Recently I did a video talking about how people distance themselves from video games nowadays, now that statement can be taken in several ways and realistically it’s up to interpretation, but I tried to cover as much as I was willing about the so called ‘taboo’ subject. Why is it taboo? Do you hear anyone talking about this, I bet you don’t, people tend to shy away from this subject and why do they do it? Whether it be intentional or not people tend to be extremely biased when it comes to games, if they don’t buy games day 1, they fan boy over their favourite franchise. If they don’t fan boy over franchises they like, they buy games day 1. The duality of man, lol. Distancing yourself is the act of distancing yourself, plain and simple. Okay, really, it’s whatever you interpret it to be, for myself I made points in the video attached to this post. It can be many things, but the plain and simple would be ‘purposely or unconsciously not involving yourself in the inner works of the video game world, whether it be research into a company before you buy a game or not accepting criticism for a franchise you enjoy’ those are just vague reasons, like I said it varies from person to person. Hype is a disease, and no one wants a disease, right? Hype can cause distance and make you do things you’d normally not do, hey, I’m as excited for GTA VI as the next person but it still won’t change the fact that I’ll wait for PC and a steep price drop, and if that doesn’t happen then I’ll simply won’t play it. I won’t make the mistake of what I did with Red Dead Redemption 2 and play it on PS4, I think that was half the reason I got a PS4 because the only game I ever actually finished on it was RDR2. Had a few other PS4 games but never finished them, still waiting on CTR: Crash Team Racing Nitro-Fuelled PC release, like that will ever happen.
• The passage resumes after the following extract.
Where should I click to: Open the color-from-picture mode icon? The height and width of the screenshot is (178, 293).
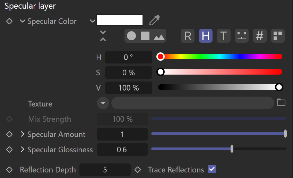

The key point is to have standards when it comes to games and not to just except bad practises from these companies. If you really want to play a game judge whether it will come to your platform of choice and if it is great, then how much is it worth to you, in my opinion no game is worth $60/£50. Let’s use the recent CTR: Nitro-Fuelled, I think it’s worth £25 at best, again this is my price point not necessarily what the game should be sold at but what I’m willing to pay. So, this means I’d have to wait for a sale, then it’s not on PC so I’d have to give in and get it on something like PS4 or Switch, or, I could just say no, I’m not willing to purchase it on those platforms and wait and hope it comes to PC. It’s having standards, we’re all adults here (I hope) so you should value your hard-earned dollar and what you choose to spend it on gaming wise. Not throw 60 bucks at it day one and barely play it because it’s not what you expected it to be. Have some damn self respect.